Three children followed, but little happiness. After 21 years she finally mustered the courage to walk out. In a country where divorce was still illegal and feminism just a distant rumour, she installed herself and her daughters in the single room of an "alternative" household in Milan.
In Milan she learned her craft as a photo-reporter and soon, despite her family's forebodings, she was enjoying success and creativity, independence, intellectual friends.
Among these was Sicilian author Leonardo Sciascia. It was he who later wrote a catty article that labelled Borsellino as a "professional of the anti-mafia". The article was seized upon by the judge's enemies and used to isolate him. Five years later both he and Falcone were blown up.
The judges knew it was coming. As Falcone said: "It is my destiny to take a bullet from the mafia one day. The only thing I don't know is when."
Says Battaglia: "Sciascia was an adorable person, but he had an outdated idea of the mafia."
As for Falcone and Borsellino, she has only praise. "I have two photographs of each of us together, taken by my daughter. They are the most important photographs of my life."
When she bought an apartment in one of the roughest parts of Palermo, intending to share the people's problems, she was repeatedly burgled under the eyes of her neighbours who, true to form, never saw a thing.
But at least the thieves didn't steal her negatives. Battaglia's immense archive would provide sensational evidence when former Italian Prime Minister Giulio Andreotti faced charges of links to the mafia.
Battaglia, years before, had taken a photo of him during a visit to Sicily which unwittingly showed him in the company of a mafioso. But the prosecution never secured a conviction.
"The mafia can be beaten, but only if people stop voting for dishonest politicians. It's no longer just a Sicilian problem. It's all over Italy."

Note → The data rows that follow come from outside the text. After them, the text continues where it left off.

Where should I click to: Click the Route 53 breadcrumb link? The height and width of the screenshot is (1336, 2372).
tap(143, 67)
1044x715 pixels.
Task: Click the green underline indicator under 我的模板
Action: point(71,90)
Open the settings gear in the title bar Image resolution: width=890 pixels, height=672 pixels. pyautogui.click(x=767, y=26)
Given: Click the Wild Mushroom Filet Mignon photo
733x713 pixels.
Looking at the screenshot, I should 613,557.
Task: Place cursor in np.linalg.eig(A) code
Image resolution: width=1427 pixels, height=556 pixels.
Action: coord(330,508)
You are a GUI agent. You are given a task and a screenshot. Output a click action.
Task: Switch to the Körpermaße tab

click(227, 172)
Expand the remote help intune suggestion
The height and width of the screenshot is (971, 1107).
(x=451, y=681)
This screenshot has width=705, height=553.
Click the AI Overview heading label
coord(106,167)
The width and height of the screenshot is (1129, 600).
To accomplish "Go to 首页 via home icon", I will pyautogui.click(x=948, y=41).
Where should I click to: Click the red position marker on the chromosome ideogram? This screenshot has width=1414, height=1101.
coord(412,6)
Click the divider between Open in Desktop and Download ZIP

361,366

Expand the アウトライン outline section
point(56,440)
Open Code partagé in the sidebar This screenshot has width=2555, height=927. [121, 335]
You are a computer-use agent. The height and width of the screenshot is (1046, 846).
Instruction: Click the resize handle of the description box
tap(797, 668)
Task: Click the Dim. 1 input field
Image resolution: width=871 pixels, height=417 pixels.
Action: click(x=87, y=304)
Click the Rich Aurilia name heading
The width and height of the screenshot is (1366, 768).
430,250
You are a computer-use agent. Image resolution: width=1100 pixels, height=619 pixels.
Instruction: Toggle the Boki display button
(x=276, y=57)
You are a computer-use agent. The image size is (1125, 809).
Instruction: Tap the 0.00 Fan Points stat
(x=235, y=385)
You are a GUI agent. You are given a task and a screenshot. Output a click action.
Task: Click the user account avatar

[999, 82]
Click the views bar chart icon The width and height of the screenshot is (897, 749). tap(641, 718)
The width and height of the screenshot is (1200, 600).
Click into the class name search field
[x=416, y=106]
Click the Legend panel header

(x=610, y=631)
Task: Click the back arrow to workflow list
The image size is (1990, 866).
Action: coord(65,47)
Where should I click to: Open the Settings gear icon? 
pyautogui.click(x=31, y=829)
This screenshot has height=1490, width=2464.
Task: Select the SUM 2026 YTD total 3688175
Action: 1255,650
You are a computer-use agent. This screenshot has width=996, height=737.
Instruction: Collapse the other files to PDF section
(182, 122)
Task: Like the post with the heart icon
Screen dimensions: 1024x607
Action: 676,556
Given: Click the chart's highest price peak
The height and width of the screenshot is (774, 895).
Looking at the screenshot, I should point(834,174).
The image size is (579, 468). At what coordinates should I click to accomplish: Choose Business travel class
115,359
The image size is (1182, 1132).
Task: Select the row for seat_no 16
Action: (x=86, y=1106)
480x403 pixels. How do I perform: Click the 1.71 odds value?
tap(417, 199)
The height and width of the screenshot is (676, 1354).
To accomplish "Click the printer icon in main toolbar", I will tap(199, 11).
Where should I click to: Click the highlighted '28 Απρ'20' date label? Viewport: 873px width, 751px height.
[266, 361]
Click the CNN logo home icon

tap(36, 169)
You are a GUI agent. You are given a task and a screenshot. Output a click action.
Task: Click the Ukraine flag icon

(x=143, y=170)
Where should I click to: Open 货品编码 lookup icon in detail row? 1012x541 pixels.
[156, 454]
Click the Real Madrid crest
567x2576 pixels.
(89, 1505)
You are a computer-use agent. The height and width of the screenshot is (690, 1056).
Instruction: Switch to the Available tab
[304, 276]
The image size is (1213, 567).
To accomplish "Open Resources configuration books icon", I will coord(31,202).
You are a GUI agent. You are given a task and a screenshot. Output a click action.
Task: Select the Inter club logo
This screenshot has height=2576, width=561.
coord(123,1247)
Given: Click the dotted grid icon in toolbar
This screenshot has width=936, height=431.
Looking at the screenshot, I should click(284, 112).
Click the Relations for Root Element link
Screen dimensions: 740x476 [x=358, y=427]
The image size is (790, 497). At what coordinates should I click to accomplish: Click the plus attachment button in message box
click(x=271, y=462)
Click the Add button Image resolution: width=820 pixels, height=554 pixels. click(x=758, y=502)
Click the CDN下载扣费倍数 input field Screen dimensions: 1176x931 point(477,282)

She no longer chases news - "I'm too old to keep walking the streets" - but she regularly visits schools and attends anti-mafia events.
"It means setting an example," she says. "It means opposing the mafia in everything that I say and buy and eat. Every person that I meet, every gesture that I make, it's all connected to the need to liberate my country from the mafia."
Battaglia doesn't go out much any more. "Palermo is a bit of a prison for me ... I even moved to Paris for a year and a half, but I couldn't help thinking about Palermo."
These symptoms of embittered love will be familiar to anyone who has lived in Sicily for long. The place is infuriating, self-destructive and very nearly hopeless, but you can't shake it off. As Battaglia's friend Sciascia once said: "I hate and detest Sicily insofar as I love it, and insofar as it does not respond to the kind of love I would like to have for it."